> **WHAT IS BEING ASKED**: Count the lines in the material below that contain the word "Viewport", matching case exactly, and reply with the number alone.

Dataset entries:
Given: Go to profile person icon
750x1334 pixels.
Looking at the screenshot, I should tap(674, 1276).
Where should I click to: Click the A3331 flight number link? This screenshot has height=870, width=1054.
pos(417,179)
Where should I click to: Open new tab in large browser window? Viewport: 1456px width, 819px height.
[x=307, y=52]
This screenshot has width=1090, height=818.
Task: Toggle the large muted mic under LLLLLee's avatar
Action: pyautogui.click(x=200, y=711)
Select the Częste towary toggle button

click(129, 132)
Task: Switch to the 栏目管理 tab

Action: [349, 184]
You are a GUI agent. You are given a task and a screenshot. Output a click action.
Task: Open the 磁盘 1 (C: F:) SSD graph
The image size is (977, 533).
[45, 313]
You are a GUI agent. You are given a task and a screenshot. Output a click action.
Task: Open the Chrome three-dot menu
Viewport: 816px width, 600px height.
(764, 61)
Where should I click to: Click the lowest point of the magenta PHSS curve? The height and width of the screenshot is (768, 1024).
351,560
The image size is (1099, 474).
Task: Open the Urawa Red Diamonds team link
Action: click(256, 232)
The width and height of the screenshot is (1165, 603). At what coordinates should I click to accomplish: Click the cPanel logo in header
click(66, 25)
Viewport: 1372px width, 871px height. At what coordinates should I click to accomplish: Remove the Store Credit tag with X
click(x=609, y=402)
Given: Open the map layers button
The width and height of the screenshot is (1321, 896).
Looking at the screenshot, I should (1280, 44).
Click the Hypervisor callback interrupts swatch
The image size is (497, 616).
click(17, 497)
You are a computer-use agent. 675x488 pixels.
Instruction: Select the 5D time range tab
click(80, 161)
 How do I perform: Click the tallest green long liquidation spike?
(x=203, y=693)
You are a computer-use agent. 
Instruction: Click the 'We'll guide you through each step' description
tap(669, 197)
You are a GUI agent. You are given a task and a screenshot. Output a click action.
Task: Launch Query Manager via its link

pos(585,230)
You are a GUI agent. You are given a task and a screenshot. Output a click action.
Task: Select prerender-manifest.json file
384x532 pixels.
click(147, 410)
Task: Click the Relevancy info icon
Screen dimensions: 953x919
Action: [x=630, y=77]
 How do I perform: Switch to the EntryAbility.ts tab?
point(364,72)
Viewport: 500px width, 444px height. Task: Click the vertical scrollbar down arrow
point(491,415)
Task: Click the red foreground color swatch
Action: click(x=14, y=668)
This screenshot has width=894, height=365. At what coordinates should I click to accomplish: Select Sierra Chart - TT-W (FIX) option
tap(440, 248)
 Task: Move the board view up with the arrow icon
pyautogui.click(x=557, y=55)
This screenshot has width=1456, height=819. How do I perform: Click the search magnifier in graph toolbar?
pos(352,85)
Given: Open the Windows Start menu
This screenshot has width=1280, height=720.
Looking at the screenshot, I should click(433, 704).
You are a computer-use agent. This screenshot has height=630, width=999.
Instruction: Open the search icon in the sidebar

> **ANSWER TO THIS PROBLEM**: 4